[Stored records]

——

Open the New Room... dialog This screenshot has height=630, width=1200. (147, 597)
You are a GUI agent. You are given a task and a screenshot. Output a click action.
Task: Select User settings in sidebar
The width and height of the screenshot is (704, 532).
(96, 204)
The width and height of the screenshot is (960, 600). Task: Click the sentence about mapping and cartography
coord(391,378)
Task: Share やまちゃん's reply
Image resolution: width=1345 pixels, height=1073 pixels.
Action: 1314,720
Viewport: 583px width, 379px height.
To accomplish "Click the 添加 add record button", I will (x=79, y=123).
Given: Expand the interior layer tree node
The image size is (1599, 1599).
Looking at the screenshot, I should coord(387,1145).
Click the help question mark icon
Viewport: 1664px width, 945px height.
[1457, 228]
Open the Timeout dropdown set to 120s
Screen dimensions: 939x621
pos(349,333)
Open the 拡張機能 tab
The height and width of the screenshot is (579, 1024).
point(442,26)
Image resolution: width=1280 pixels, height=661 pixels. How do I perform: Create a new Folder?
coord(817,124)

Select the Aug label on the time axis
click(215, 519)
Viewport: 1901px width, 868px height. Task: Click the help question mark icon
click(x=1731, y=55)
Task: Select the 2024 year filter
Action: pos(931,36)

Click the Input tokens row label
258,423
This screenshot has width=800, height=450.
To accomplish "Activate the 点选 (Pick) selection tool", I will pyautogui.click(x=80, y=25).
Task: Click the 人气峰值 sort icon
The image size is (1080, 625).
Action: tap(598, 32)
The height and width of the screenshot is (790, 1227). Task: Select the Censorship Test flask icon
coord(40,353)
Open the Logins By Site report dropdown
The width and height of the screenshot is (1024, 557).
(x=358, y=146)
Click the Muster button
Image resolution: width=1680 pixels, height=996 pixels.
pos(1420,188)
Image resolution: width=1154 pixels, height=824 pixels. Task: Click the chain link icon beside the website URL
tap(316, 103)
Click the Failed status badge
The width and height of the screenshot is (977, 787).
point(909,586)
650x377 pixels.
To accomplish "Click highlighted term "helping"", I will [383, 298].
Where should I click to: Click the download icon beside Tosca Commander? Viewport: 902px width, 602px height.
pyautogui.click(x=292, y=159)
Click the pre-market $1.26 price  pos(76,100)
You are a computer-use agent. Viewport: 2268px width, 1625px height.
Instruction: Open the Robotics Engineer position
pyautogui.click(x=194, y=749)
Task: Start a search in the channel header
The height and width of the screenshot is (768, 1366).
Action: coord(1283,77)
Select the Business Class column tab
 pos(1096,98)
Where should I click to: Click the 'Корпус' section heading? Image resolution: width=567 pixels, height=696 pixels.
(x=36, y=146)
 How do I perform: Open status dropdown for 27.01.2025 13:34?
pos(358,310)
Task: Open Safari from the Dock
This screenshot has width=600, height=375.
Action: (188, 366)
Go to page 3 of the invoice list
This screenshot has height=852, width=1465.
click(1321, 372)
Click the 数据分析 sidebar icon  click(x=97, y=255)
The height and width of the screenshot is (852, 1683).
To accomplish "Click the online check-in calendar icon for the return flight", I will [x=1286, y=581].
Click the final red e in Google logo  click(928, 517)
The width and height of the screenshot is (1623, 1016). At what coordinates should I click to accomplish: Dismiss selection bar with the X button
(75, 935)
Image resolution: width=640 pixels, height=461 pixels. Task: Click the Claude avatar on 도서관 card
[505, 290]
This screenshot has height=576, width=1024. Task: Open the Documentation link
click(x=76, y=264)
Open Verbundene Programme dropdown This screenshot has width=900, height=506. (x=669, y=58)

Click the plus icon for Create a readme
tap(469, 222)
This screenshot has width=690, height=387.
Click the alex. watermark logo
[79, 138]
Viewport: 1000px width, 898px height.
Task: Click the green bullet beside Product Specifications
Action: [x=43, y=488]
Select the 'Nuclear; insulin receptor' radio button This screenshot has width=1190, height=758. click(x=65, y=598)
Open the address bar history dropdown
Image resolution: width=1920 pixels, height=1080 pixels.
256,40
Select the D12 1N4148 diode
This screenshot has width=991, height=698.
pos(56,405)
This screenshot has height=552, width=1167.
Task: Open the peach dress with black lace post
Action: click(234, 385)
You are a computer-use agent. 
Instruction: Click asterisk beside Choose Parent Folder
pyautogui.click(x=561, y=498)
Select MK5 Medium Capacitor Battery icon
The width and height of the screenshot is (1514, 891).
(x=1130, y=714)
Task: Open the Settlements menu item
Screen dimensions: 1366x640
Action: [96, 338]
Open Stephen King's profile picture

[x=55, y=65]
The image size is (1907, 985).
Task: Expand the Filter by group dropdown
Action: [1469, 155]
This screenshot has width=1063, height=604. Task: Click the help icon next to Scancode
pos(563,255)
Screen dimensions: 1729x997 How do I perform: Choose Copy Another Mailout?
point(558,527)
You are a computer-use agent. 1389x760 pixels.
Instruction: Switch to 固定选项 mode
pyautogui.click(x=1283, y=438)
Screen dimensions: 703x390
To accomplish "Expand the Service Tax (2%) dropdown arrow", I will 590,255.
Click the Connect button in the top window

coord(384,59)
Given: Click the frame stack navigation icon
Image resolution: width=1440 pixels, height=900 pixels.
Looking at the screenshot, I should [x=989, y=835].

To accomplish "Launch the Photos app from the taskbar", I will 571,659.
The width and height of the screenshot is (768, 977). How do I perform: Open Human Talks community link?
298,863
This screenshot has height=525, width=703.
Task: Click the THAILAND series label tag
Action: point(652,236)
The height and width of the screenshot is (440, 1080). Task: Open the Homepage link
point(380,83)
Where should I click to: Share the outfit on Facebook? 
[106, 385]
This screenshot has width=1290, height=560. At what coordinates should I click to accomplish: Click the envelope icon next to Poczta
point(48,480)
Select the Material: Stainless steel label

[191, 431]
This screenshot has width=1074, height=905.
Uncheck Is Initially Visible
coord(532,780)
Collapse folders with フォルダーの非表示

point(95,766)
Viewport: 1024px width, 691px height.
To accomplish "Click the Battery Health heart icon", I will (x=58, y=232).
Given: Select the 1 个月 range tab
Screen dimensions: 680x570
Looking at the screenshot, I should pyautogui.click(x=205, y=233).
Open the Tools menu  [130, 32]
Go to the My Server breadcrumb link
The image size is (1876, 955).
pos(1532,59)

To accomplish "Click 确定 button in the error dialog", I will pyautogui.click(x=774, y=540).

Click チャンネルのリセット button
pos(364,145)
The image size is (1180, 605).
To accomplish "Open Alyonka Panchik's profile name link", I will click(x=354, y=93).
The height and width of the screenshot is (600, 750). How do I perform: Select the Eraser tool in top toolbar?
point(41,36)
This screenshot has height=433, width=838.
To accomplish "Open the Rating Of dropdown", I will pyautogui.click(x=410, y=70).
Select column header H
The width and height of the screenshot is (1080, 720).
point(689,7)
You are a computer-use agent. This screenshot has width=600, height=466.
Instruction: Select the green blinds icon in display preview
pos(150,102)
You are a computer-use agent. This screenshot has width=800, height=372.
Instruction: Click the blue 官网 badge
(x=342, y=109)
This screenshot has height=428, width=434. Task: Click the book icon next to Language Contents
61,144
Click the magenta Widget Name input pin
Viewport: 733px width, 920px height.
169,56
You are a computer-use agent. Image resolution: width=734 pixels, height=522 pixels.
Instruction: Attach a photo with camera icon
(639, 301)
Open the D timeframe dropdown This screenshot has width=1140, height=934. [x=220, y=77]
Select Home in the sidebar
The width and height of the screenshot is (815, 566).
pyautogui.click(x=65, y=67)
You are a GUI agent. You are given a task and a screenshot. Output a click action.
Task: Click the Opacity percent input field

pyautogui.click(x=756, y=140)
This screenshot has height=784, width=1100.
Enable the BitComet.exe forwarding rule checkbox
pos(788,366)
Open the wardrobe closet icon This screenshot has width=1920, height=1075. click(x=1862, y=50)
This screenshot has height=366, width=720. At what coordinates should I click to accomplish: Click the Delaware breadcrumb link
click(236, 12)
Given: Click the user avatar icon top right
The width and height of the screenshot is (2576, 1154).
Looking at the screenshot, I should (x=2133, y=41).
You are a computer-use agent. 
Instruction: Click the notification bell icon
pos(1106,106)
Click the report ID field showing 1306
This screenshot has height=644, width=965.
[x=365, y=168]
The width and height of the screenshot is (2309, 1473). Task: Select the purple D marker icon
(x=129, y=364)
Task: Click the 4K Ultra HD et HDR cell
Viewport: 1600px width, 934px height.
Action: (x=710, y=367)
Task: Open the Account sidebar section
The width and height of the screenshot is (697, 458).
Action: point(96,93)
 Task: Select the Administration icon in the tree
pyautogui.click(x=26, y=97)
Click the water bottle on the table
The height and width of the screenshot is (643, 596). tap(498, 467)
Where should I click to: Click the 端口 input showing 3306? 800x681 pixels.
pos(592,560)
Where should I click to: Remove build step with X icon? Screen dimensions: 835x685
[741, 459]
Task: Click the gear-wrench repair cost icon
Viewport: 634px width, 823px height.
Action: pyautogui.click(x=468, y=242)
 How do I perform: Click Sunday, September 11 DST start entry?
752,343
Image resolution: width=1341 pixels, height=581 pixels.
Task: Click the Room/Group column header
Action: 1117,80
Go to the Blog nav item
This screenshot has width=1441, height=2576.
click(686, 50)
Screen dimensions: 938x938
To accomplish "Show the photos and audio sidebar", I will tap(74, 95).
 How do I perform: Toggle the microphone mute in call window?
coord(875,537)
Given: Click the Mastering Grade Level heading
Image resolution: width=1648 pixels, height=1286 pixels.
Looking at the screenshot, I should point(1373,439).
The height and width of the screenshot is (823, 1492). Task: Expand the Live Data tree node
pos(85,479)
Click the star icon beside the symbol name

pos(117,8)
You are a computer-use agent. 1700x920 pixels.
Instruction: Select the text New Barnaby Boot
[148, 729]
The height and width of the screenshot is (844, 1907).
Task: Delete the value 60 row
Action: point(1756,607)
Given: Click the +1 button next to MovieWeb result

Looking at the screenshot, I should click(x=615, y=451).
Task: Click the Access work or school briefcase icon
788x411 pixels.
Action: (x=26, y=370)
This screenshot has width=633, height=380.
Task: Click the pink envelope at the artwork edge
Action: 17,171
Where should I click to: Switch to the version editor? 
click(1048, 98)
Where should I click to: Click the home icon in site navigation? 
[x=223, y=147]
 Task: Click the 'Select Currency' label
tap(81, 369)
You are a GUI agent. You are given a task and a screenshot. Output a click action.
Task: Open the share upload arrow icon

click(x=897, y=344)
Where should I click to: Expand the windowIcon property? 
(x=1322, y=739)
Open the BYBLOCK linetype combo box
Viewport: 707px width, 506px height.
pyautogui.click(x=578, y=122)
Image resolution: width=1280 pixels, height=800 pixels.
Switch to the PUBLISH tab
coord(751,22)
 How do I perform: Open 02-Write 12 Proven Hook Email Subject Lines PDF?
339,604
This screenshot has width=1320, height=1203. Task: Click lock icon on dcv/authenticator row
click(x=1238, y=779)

——

• _Brief_: Please report every line in the entries above that holds the string "from".

• _Task output_:
Task: Open Safari from the Dock
To accomplish "Launch the Photos app from the taskbar", I will 571,659.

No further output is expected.